# START OF Text passage
3 hours ago by ckcheng

>As an aside, compilers have used the trick of not free-ing data structures before, because it provides a significant performance boost. Instead of calling free on all those billions of tiny data structures a compiler would generate during its lifetime, they just let them leak. Since a compiler is short lived its not a problem, they get a free lunch (pun unintended), and the OS takes care of cleaning up after all is said and done. My point is that this post isn't theoretical, we do deallocation trickery in the real world.

This reminds me of the exploding ultimate GC technique [1]:

> on-board software for a missile...chief software engineer said "Of course it leaks". ... They added this much additional memory to the hardware to "support" the leaks. Since the missile will explode when it hits its target or at the end of its flight, the ultimate in garbage collection is performed without programmer intervention.

[1]: https://devblogs.microsoft.com/oldnewthing/20180228-00/?p=98...

15 minutes ago by all-fakes

Yes, Java also has a garbage collector that does nothing, called the Epsilon GC, intended for short-lived programs and references for garbage collector benchmarks.[0]

[0]: https://blogs.oracle.com/javamagazine/epsilon-the-jdks-do-no...
# END OF Text passage
# START OF Stored data
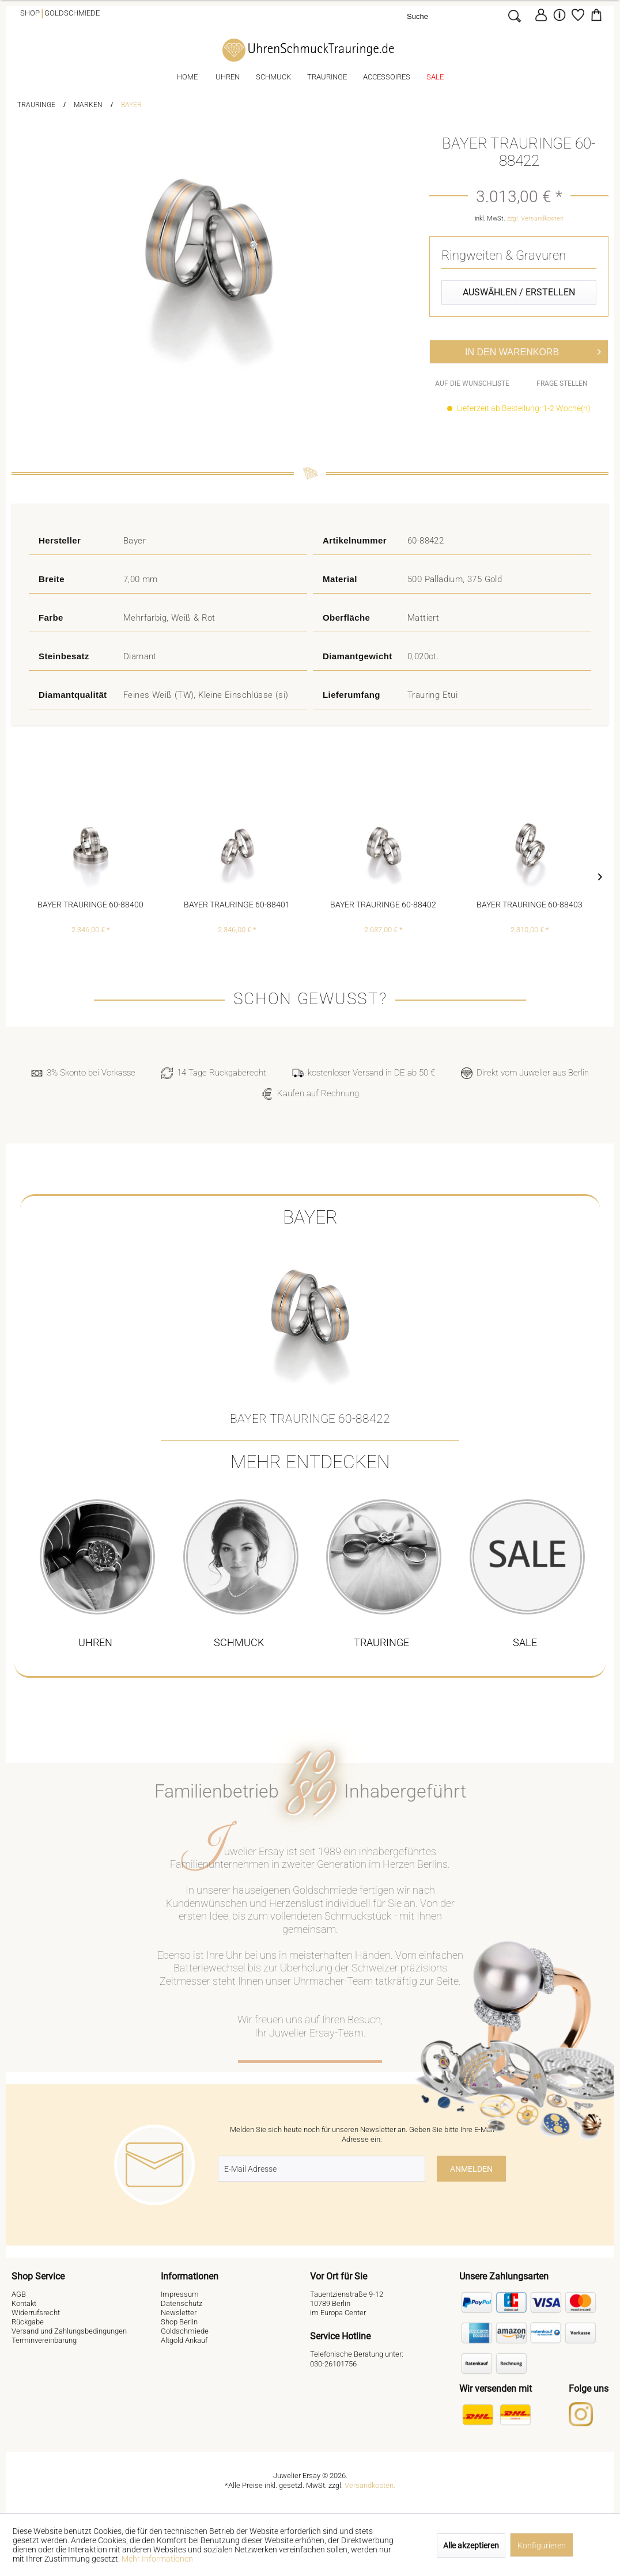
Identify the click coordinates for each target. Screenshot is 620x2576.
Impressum (180, 2294)
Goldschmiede (72, 13)
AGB (19, 2294)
# END OF Stored data
Directive 1: In the forum thread on memory leaks and garbage collection, what is the Java garbage collector that does nothing called?
Directive 2: Pick up the forum thread on memory leaks and garbage collection after its final post and continue it.

Right answer 1: The Epsilon GC.

Right answer 2:
5 hours ago by rubber_duck

And then someone tries to use your compiler as a service (code analysis, change triggered compiler) and it's a dead end

4 hours ago by qzw

Well, then that’s not the original use case anymore, and it’ll have to be re-engineered. In the meantime it may have been used for years and the perf difference may have saved many developer-years collectively across its user base. Surely you’re not suggesting that the compiler developers should be prematurely optimizing for future use cases that they may not even have envisioned.

4 hours ago by rubber_duck

Avoiding leaks is not optimisation, it's a matter of correctness - not freeing memory is an optimisation based on a very shortsighted assumption that is not practical for any new language (modern languages are expected to come with language server support)

3 hours ago by pdimitar

I am suggesting they apply good practices. I'd never imagine that compilers were actually doing what was stated -- sounds awful.

I understand it's tradeoffs and we all have real-world limitations to contend with -- but again, of all the corners that could be cut that's exactly the one I didn't imagine they would.

Nasty.

4 hours ago by ycombobreaker

In a world where processes can fork-and-exec, nothing about "as a service" changes that. The compiler would just be reinvoked as needed. Converting it into a persistent process breaks a lot more than just allocation optimizations.

4 hours ago by rubber_duck

But you want to share state and only update state incrementally on edit to get any reasonable level of performance for stuff like language server code analysis.

4 hours ago by yrro

As distasteful as leaky code is, is it that bad to run it in a separate process? You get a bit more robustness against crashes as well.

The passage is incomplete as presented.